**Tu tarea:** Según el extracto sobre la población de origen magrebí en Francia, ¿por qué las cifras de franceses de ascendencia magrebí son solo estimaciones? Explica las dos causas que da el texto.
-------- Extracto de página --------
LA herencia histórica de Francia con sus antiguas colonias justifica la presencia de una considerable población de origen magrebí en la sociedad francesa, un colectivo vinculado, desde sus orígenes coloniales, a Francia a través de lazos lingüísticos, estructurales y también familiares. Las comunidades de argelinos y marroquíes residentes en Francia fueron una constante desde los años 20 aunque la gran mayoría, junto a la emigración subsahariana, pisó suelo francés en el viejo continente en los años 50-60 con motivo de la descolonización africana y la demanda de mano de obra tras la Segunda Guerra Mundial.
Francia, Bélgica, Holanda, Reino Unido y Suecia son a día de hoy los países de la Unión Europea con mayor porcentaje de población de origen magrebí que integran aproximadamente 19 millones de ciudadanos constituyendo un 3,8 de la población total, la mayoría sunitas. En el caso de Francia, un país marcado históricamente por la inmigración y donde el 25% de la población tiene ascendientes emigrantes, las estadísticas están prohibidas desde 1945 por la utilización de datos de identidad religiosa y étnica para la deportación de judíos. Las estimaciones, por tanto, no permiten ajustar del todo las cifras que calculan que hay unos seis millones de franceses de ascendencia magrebí, un 10% de la población total del país. Otro factor importante para esta nebulosa estadística, según el profesor de Sociología de la UPV-EHU Eguzki Urteaga es que en Francia prevalece a la hora de conseguir la nacionalidad, el derecho del suelo frente al derecho de la sangre. “El acceso a la nacionalidad francesa parte del hecho de haber nacido en Francia y no necesariamente de tener padres de nacionalidad francesa, un hecho diferente al de España, donde prevalece el derecho de la sangre”. La consecuencia en el estado francés es que alguien que tenga padres de orígenes magrebíes, si ha nacido en Francia, obtiene automáticamente la nacionalidad y, del mismo modo, desaparece de las estadísticas.
-------- Datos de origen --------
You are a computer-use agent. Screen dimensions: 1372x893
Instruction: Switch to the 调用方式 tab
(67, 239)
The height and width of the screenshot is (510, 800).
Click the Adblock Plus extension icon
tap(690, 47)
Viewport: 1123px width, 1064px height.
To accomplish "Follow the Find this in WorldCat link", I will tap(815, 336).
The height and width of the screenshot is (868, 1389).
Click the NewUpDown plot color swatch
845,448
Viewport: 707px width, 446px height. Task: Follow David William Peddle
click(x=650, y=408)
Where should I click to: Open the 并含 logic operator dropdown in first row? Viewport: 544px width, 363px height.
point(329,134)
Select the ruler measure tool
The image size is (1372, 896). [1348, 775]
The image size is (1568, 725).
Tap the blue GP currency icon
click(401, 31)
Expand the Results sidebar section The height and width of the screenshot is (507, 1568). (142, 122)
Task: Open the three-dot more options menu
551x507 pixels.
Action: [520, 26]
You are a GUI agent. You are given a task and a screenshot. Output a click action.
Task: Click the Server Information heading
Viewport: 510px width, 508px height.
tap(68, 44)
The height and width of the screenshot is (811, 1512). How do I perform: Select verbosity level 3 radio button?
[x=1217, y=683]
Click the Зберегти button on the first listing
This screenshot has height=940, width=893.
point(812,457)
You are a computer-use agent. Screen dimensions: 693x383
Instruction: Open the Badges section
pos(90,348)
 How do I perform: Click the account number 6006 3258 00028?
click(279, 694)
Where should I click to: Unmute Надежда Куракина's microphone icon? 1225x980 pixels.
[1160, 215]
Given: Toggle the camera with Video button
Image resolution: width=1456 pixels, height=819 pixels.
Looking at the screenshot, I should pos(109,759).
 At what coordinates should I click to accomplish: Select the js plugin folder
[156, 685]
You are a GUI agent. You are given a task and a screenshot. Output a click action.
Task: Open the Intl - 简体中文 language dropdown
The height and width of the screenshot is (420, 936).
--------
**Respuesta del ejercicio:** Por un lado, en Francia las estadísticas están prohibidas desde 1945, porque los datos de identidad religiosa y étnica se usaron para deportar a judíos. Por otro, para obtener la nacionalidad prevalece el derecho del suelo sobre el de la sangre: quien nace en Francia de padres de origen magrebí obtiene automáticamente la nacionalidad y, con ello, desaparece de las estadísticas.